What to produce — Please output, without any change, the lines of the material below from the very first through the one with "Service Department (218, 2250)".

--- Input records Enclosed Below ---

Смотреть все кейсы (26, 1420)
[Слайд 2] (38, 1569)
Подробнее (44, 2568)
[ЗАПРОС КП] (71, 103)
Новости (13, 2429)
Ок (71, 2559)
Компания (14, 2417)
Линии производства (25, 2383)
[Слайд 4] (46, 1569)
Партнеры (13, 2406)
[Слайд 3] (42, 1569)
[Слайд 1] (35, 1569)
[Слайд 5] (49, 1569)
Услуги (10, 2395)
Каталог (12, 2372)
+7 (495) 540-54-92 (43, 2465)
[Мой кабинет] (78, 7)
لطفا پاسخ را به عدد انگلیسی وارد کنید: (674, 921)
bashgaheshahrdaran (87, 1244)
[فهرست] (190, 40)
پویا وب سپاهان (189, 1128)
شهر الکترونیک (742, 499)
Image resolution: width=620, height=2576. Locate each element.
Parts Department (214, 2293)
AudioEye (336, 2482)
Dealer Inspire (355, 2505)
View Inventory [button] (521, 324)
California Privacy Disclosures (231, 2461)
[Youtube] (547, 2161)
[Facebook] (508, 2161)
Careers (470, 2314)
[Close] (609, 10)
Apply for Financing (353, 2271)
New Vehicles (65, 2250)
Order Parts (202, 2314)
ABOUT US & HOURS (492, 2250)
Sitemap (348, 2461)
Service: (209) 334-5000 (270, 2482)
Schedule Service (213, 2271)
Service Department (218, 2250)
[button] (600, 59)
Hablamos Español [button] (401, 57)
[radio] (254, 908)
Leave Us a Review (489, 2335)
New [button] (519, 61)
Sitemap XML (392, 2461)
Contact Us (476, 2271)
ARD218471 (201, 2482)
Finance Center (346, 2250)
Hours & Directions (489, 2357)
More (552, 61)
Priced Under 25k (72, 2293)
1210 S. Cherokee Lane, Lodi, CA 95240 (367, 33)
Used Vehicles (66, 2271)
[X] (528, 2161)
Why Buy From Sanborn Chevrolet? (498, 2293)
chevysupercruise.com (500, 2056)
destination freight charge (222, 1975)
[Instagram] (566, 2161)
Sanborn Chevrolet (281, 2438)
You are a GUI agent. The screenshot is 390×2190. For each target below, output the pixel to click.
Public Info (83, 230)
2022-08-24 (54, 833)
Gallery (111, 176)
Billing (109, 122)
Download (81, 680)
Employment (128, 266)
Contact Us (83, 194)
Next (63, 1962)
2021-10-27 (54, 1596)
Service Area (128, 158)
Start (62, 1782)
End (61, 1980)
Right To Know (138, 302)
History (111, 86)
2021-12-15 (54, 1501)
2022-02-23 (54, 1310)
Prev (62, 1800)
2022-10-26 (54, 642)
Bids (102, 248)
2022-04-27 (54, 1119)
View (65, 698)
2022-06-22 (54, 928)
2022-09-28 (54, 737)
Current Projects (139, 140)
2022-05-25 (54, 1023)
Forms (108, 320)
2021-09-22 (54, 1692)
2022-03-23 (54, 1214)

--- End of Enclosed Input records ---

Output below —
Смотреть все кейсы (26, 1420)
[Слайд 2] (38, 1569)
Подробнее (44, 2568)
[ЗАПРОС КП] (71, 103)
Новости (13, 2429)
Ок (71, 2559)
Компания (14, 2417)
Линии производства (25, 2383)
[Слайд 4] (46, 1569)
Партнеры (13, 2406)
[Слайд 3] (42, 1569)
[Слайд 1] (35, 1569)
[Слайд 5] (49, 1569)
Услуги (10, 2395)
Каталог (12, 2372)
+7 (495) 540-54-92 (43, 2465)
[Мой кабинет] (78, 7)
لطفا پاسخ را به عدد انگلیسی وارد کنید: (674, 921)
bashgaheshahrdaran (87, 1244)
[فهرست] (190, 40)
پویا وب سپاهان (189, 1128)
شهر الکترونیک (742, 499)
Image resolution: width=620, height=2576. Locate each element.
Parts Department (214, 2293)
AudioEye (336, 2482)
Dealer Inspire (355, 2505)
View Inventory [button] (521, 324)
California Privacy Disclosures (231, 2461)
[Youtube] (547, 2161)
[Facebook] (508, 2161)
Careers (470, 2314)
[Close] (609, 10)
Apply for Financing (353, 2271)
New Vehicles (65, 2250)
Order Parts (202, 2314)
ABOUT US & HOURS (492, 2250)
Sitemap (348, 2461)
Service: (209) 334-5000 (270, 2482)
Schedule Service (213, 2271)
Service Department (218, 2250)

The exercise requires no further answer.